• Problem
Check each line of the material below for the string "Terms" and reply with how many have it, nothing more.
*** Opening Data ***
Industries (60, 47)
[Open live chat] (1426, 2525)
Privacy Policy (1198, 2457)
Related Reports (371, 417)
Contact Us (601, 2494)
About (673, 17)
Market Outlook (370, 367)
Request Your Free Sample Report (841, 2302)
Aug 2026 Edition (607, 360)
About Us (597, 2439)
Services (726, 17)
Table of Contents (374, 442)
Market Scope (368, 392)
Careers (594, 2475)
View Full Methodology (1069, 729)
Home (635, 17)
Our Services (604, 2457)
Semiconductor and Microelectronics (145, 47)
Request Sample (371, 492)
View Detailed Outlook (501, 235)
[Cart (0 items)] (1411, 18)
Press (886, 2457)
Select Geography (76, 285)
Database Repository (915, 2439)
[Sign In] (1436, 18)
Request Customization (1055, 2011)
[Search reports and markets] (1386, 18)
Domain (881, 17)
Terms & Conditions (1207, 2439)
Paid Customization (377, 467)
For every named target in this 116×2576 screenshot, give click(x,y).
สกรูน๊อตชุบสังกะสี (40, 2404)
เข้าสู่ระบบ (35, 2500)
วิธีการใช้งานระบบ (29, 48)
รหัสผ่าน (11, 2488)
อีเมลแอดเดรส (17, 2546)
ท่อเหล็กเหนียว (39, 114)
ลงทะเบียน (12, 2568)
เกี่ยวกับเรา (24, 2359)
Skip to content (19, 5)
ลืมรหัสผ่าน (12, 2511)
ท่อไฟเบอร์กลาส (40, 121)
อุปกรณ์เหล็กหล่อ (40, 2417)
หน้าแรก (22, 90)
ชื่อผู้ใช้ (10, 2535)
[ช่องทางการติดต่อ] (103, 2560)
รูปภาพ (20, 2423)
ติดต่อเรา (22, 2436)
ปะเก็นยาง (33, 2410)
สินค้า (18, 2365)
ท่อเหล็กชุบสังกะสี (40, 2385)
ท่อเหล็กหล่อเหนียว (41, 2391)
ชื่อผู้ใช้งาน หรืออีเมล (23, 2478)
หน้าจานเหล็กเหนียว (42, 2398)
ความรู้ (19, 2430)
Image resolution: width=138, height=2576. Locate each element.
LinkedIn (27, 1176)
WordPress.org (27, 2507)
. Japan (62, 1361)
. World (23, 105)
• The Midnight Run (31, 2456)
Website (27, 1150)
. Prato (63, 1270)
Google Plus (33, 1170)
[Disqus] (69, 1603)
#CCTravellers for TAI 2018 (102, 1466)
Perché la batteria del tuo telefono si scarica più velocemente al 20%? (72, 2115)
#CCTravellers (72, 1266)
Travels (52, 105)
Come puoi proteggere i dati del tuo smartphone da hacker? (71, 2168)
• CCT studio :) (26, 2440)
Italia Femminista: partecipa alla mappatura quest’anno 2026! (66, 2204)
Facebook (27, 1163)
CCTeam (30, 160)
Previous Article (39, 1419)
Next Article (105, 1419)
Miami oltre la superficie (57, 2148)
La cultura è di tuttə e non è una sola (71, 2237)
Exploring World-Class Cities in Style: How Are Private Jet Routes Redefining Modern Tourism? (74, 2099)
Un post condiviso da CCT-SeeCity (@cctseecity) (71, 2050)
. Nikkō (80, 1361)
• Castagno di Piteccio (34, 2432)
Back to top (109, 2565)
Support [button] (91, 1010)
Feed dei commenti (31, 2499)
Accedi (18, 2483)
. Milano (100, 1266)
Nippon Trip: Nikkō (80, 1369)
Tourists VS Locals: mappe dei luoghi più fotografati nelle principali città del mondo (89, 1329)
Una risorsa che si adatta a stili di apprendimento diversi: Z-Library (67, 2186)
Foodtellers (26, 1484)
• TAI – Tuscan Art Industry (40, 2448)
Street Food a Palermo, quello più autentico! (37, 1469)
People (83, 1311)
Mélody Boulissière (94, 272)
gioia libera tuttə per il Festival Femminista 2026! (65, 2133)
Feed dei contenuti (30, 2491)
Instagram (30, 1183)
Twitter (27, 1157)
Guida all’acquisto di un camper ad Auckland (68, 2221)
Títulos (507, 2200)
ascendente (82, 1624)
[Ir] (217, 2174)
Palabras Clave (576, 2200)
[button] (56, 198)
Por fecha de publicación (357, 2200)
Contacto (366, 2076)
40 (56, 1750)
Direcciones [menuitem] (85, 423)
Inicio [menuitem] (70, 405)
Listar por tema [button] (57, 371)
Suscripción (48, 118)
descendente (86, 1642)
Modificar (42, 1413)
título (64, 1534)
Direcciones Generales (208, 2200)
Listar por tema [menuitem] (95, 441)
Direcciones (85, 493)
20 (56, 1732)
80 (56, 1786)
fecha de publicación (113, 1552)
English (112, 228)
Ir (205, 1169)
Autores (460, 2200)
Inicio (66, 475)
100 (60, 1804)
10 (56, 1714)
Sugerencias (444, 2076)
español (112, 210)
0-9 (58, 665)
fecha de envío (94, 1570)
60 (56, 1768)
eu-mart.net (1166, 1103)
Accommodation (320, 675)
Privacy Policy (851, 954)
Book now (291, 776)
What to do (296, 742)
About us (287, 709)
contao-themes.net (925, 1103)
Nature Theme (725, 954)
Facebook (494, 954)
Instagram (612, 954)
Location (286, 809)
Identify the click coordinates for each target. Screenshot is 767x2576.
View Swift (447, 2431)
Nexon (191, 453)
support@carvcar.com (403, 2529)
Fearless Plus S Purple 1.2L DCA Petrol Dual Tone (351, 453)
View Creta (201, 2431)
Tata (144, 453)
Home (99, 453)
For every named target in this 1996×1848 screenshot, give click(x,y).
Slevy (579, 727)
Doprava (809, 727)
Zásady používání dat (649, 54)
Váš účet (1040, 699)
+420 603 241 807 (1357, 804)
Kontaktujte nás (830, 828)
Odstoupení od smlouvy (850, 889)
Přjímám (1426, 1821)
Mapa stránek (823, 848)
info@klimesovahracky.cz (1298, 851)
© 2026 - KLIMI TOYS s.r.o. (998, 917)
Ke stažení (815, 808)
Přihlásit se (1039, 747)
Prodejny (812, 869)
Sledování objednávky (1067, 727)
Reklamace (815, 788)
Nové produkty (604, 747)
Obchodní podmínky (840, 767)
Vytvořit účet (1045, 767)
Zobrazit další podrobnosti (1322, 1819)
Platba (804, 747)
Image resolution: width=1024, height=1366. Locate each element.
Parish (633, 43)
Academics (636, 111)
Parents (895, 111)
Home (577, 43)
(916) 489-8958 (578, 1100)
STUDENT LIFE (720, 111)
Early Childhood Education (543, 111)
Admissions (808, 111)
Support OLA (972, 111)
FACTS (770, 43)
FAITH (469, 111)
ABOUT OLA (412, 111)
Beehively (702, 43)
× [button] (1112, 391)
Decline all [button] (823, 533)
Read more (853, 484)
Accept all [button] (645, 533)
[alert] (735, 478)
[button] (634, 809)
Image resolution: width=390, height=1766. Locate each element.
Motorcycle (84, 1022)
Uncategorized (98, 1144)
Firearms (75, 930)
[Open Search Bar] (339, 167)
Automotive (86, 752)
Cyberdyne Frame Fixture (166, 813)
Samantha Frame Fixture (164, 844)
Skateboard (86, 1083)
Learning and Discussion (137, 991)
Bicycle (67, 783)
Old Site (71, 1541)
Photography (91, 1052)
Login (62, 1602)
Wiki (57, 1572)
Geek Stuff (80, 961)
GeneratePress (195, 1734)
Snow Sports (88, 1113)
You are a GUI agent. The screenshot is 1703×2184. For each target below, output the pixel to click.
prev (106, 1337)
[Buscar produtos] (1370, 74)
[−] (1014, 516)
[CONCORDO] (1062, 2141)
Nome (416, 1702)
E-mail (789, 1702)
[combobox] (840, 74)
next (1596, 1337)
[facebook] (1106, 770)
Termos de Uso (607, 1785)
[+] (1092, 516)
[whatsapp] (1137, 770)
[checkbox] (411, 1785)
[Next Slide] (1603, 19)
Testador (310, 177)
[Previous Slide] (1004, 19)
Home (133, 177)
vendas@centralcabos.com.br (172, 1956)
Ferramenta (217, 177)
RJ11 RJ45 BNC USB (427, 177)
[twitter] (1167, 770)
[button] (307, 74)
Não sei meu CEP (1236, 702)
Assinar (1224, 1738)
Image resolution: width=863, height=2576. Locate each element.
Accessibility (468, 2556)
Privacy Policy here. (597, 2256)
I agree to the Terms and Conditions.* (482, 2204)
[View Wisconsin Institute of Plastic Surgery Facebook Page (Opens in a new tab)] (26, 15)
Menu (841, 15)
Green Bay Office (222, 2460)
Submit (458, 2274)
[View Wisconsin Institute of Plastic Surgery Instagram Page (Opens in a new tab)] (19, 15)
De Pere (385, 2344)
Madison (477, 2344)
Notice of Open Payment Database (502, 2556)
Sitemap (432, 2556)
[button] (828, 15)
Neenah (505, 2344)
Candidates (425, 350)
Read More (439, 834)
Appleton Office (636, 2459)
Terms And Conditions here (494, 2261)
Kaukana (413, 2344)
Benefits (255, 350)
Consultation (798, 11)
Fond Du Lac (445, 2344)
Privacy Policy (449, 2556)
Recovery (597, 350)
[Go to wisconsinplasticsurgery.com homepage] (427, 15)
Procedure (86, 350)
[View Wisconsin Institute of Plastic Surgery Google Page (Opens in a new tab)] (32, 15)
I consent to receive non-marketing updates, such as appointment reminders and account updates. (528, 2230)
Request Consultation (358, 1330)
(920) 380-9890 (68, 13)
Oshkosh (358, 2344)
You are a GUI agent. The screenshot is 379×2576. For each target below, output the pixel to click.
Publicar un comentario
*** Closing Data ***
• Task output
3